Отец Кирилл порадовался такой незлопамятности Алибека; что до перемены в нем, то отец Кирилл уже разучился этому удивляться. Люди менялись, менялись быстро и страшно. Сам Ego-Кошкин из хроникера превратился в желчного работника пролетарской печати. Псевдоним Ego исчез почти сразу после революции; он стал подписываться Nos,[56]
а потом уже просто Кошкиным, ясной и почти рабочей фамилией.Поезд прогремел по железному мосту. Женщина развязала сумочку и достала пакетик с о-сэнбэ.[57]
Угостила Машку.– Что нужно сказать, как мы с тобой учили? – строго посмотрел отец Кирилл.
– Аллигатор! – выдавила из себя Маша, хмуро разглядывая печенье.
– Маша, ну ты же знаешь, как…
– Аригато[58]
… – еще тише сказала Маша и спрятала печенье в кармашек платья. После голода, который они пережили в Москве, она почти ничего не съедала сразу, а откладывала «про запаску».– Домо аригато гозаимасу![59]
– благодарил отец Кирилл, которому тоже перепало о-сэнбэ. Захрустел; сладко-соленый вкус тут же зажег в памяти Токио девятьсот второго года, когда купил пакетик с о-сэнбэ на Асакусе, а откусив, скормил остатки птицам.Получил о-сэнбэ и молодой человек, с достоинством поблагодарил, поправил очки и очень серьезно принялся его поедать.
Вскоре все купе хрустело. Даже Машка извлекла сэнбэ из кармана и поглядела на него с разных сторон. Но потом снова спрятала и стала смотреть в окно, на вечерние поля и черные квадраты рисовых делянок.
В путешествии они с Машкой были уже более двух лет.
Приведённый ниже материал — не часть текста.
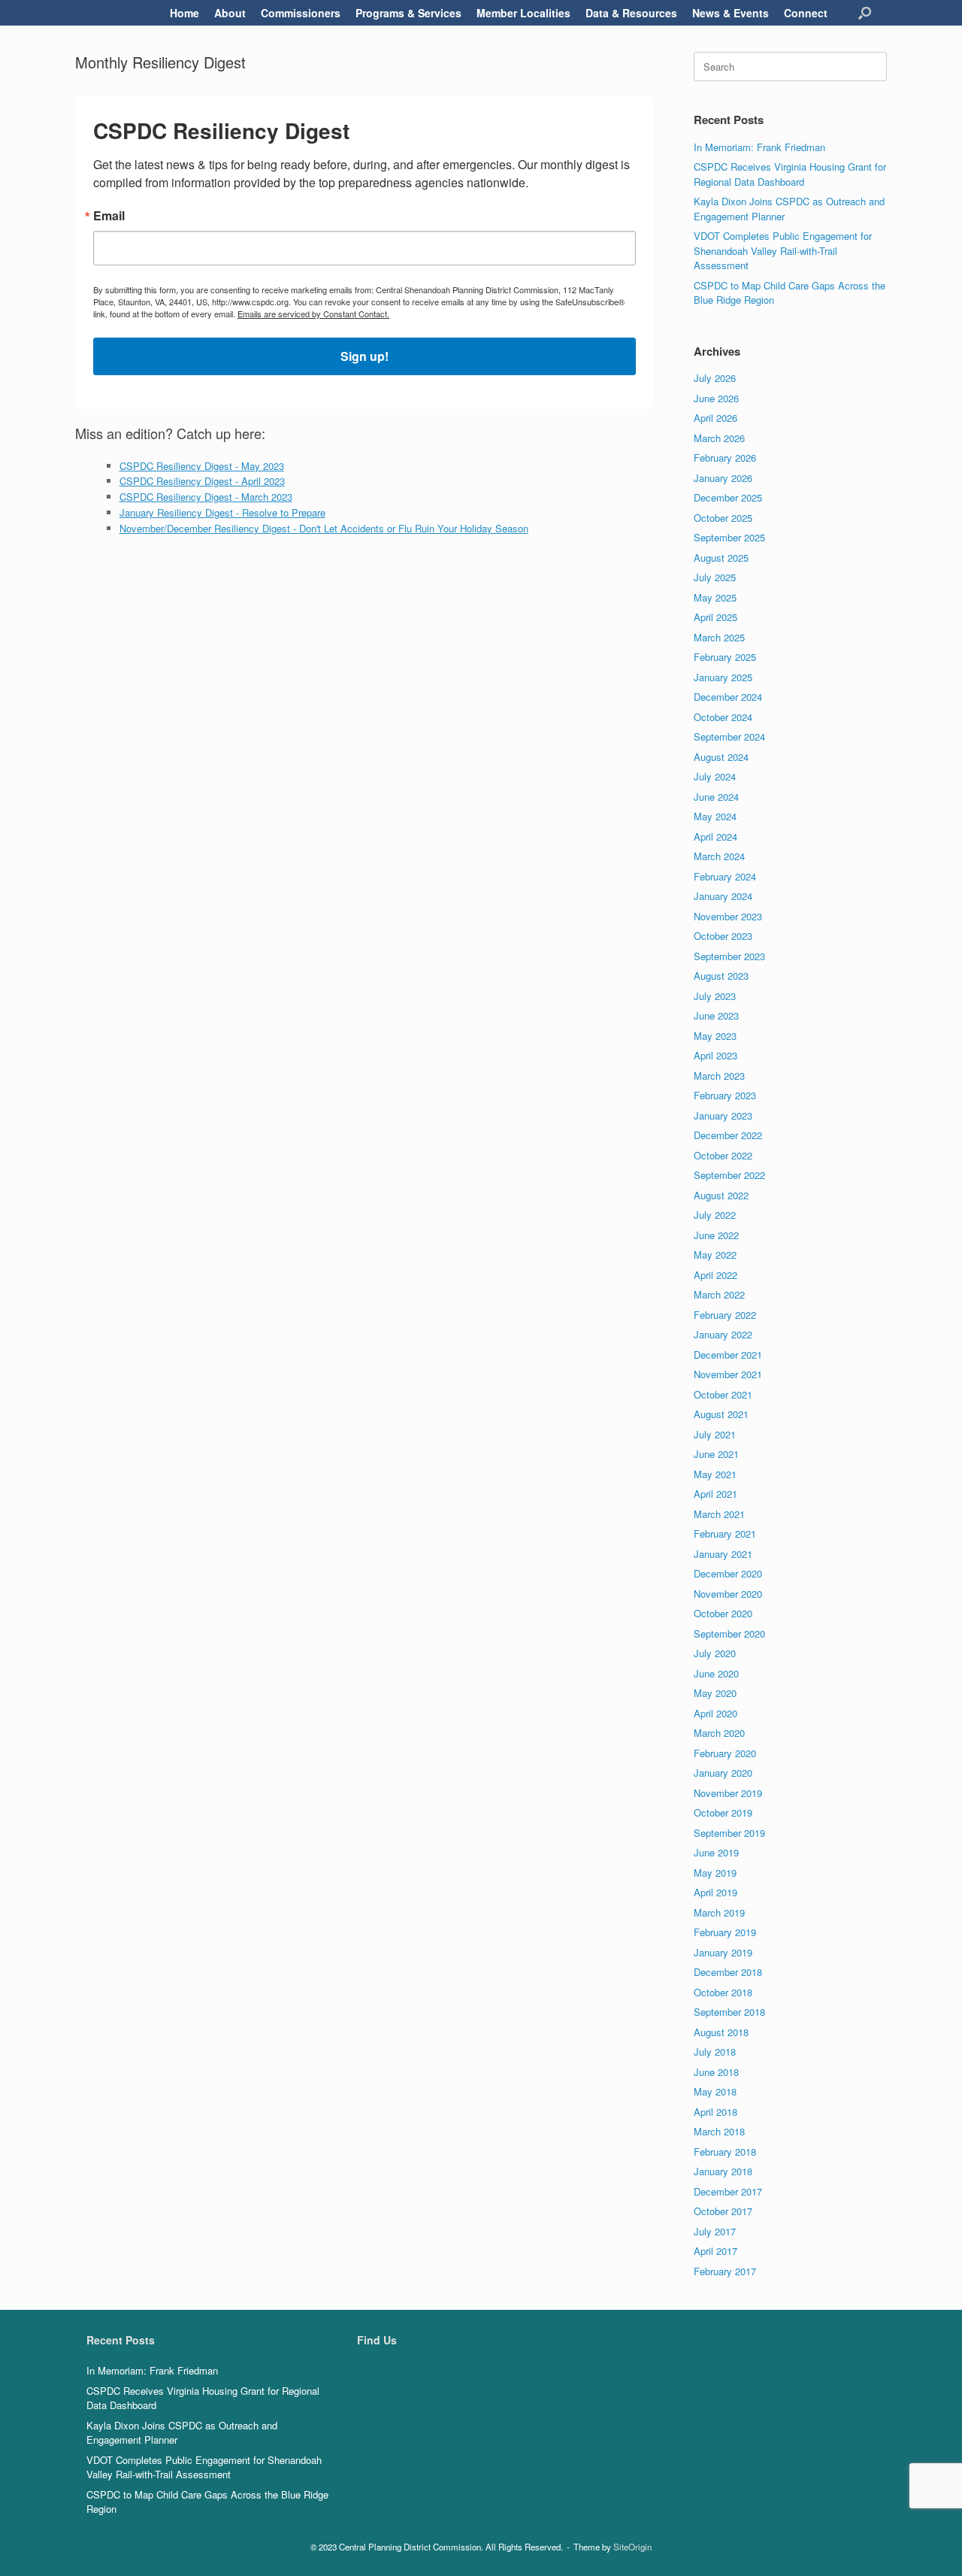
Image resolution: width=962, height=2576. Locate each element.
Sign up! (364, 356)
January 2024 (723, 896)
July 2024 (715, 776)
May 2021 (715, 1474)
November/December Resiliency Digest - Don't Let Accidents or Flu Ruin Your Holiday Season (323, 528)
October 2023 (723, 936)
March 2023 (719, 1075)
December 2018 (728, 1972)
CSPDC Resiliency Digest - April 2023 (202, 481)
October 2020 (723, 1613)
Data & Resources (631, 12)
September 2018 (729, 2012)
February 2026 (725, 457)
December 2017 (728, 2191)
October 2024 (723, 717)
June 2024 (716, 796)
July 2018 (715, 2051)
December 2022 (728, 1135)
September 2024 (729, 736)
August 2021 (721, 1414)
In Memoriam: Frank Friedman (759, 147)
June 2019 (716, 1852)
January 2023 (723, 1115)
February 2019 (725, 1932)
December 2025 (728, 497)
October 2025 (723, 518)
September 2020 (729, 1633)
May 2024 (715, 816)
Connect (805, 12)
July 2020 (715, 1653)
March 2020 (719, 1733)
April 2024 (715, 836)
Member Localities (523, 12)
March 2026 (719, 438)
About (230, 12)
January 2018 (723, 2171)
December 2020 (728, 1573)
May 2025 (715, 597)
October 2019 (723, 1812)
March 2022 (719, 1294)
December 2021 (728, 1354)
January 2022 (723, 1334)
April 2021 (715, 1494)
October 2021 (723, 1394)
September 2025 (729, 537)
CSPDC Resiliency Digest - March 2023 (205, 496)
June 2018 (716, 2072)
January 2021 (723, 1554)
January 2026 (723, 478)
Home (184, 12)
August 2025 (721, 557)
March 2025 (719, 637)
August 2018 (721, 2032)
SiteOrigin (632, 2547)
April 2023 (715, 1055)
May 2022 (715, 1254)
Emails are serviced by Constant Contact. (313, 314)
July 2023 (715, 996)
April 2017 (715, 2251)
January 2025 (723, 677)
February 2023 (725, 1095)
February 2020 (725, 1753)
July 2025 (715, 577)
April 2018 (715, 2112)
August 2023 (721, 975)
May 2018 (715, 2091)
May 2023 (715, 1036)
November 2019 (728, 1793)
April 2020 (715, 1713)
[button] (865, 13)
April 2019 (715, 1892)
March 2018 (719, 2131)
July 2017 (715, 2231)
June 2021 (716, 1454)
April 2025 (715, 617)
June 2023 (716, 1015)
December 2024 (728, 696)
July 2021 (715, 1434)
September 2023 (729, 956)
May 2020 (715, 1693)
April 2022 (715, 1275)
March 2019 (719, 1912)
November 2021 (728, 1374)
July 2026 (715, 378)
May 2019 (715, 1872)
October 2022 (723, 1155)
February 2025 (725, 657)
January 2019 (723, 1952)
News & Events (730, 12)
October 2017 (723, 2211)
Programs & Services (408, 12)
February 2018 (725, 2151)
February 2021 (725, 1533)
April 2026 (715, 418)
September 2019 (729, 1833)
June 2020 (716, 1673)
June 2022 (716, 1235)
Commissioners (300, 12)
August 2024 (721, 757)
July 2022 (715, 1215)
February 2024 (725, 876)
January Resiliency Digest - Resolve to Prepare (222, 512)
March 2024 (719, 856)
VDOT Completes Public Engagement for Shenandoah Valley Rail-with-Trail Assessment (783, 250)
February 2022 (725, 1315)
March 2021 (719, 1514)
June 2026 (716, 398)
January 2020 (723, 1772)
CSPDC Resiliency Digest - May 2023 (201, 466)
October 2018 (723, 1992)
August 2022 (721, 1195)
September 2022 (729, 1175)
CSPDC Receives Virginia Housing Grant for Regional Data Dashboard (790, 174)
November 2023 (728, 916)
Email (109, 216)
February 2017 (725, 2271)
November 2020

Из Ташкента выехали в конце шестнадцатого года – от невозможности жить там дальше. Все вдруг опротивело: дома, солдаты, раненые. Мадам Левергер, перешедшая из патриотизма на свою девичью («чисто славянскую!») фамилию и перетащившая на нее своего Платона Карловича; отец Иулиан, сделавшийся из Кругера кем-то другим, тоже славянским и тоже «очень». Отец Кирилл стал особенно долго молиться, захлопнулся от мира, бывал лишь у себя в церкви, в школе и в депо с мастерскими, более нигде. Напрасно Ego (тогда еще Ego) и Чайковский пытались вытащить его в «Новую Шахерезаду» и на репетиции «Гамлета», которого вот-вот должны были поставить. Единственный, кто бывал еще у него, был Ватутин. Фотограф принял ислам, переменил весь образ жизни и теперь приходил к отцу Кириллу рассуждать о вере. Отец Кирилл, по понятным причинам не одобрявший такого скачка, Ватутина не отдалял и поил чаем, потом Ватутин фотографировал Машу; фотографии не сохранились.